The conclusion: It’s a bad idea.
Among the state buildings proposed for sale are the Elihu Harris Building, at 1515 Clay St. in Oakland; the Earl Warren/Hiram Johnson complex that houses agencies including the state’s Supreme Court, at 350 McAllister/455 Golden Gate Ave. in San Francisco; and the Public Utilities Commission Building, at 505 Van Ness Ave. in San Francisco.
Here’s the LAO report’s summary (with my emphasis added):
Recent legislation authorized the Department of General Services (DGS) to sell and then lease back 11 state-owned office properties. The sale-leaseback is designed to free up the state’s equity in the buildings to provide one-time revenue for addressing the state’s current budgetary shortfall. We estimate that the sale of buildings would result in one-time revenue to the state of between $600 million and $1.4 billion, but that annual leasing costs would eventually exceed ownership costs by approximately $200 million. Over the lives of these buildings, we estimate the transaction would cost the state between $600 million and $1.5 billion. The Legislature will need to weigh how these costs compare to other alternatives for addressing the state’s budget shortfall. In our view, taking on long-term obligations—like the lease payments on these buildings—in exchange for one-time revenue to pay for current services is bad budgeting practice as it simply shifts costs to future years. Therefore, we encourage the Legislature to strongly consider other budget alternatives.
This gibes with criticisms of the “fire sale” raised in recent weeks by state Controller John Chiang, university economists, land development experts and labor groups; two weeks ago they were touting a report by economic forecasting firm Beacon Economics that foresaw more than $4 billion in hidden costs for taxpayers. State Treasurer Bill Lockyer said the Beacon report “provides a valuable warning about sacrificing the state’s long-term financial health for short-term gain.”
The state already has started accepting bids, but Gov. Schwarzenegger vowed last week that the sales wouldn’t go forward if it didn’t make sound fiscal sense. I’ve asked the governor’s office for a comment today; when I hear back, I’ll update this post.
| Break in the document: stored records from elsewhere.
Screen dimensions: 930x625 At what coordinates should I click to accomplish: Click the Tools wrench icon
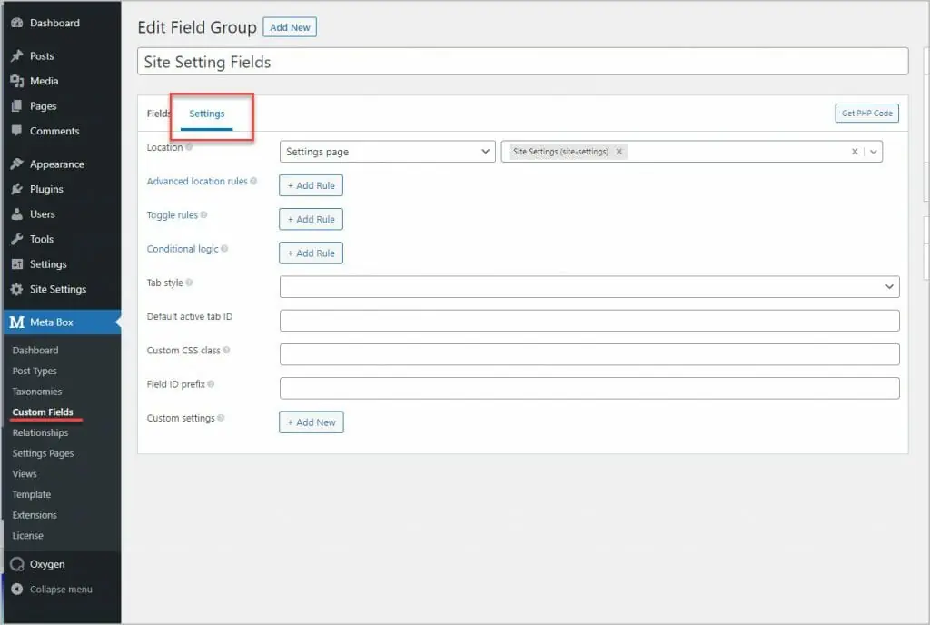(x=16, y=239)
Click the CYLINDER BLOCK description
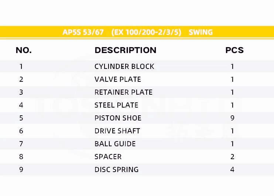 [x=124, y=67]
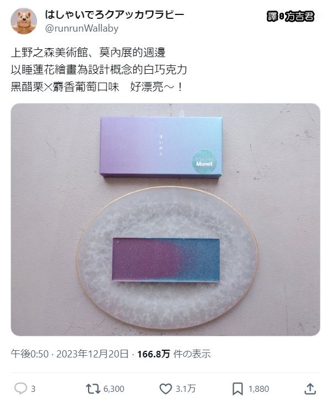Click the 2023年12月20日 date text
The image size is (331, 404).
point(92,354)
UPDATE @ 2:10 P.M.: State and Consumer Services Agency Secretary Bill Leonard doesn’t see the LAO report as an obstacle to going through with the sales:
“The LAO’s report correctly concludes that the state is successfully negotiating a potential sale of state buildings, as authorized by the Legislature last summer. The Department of General Services worked with commercial real estate experts to market a world-class portfolio, which drew a world-class number of competitive offers and exceeded expectations. DGS needs to complete its negotiations with buyers and conduct a full analysis of the numbers before any final conclusions can be made. The bottom line is that the state should not be in the business of owning commercial real estate given the inherent cost risks. This transaction – if the numbers add up for the taxpayers – will generate cash that will help the state avoid further public service program cuts.”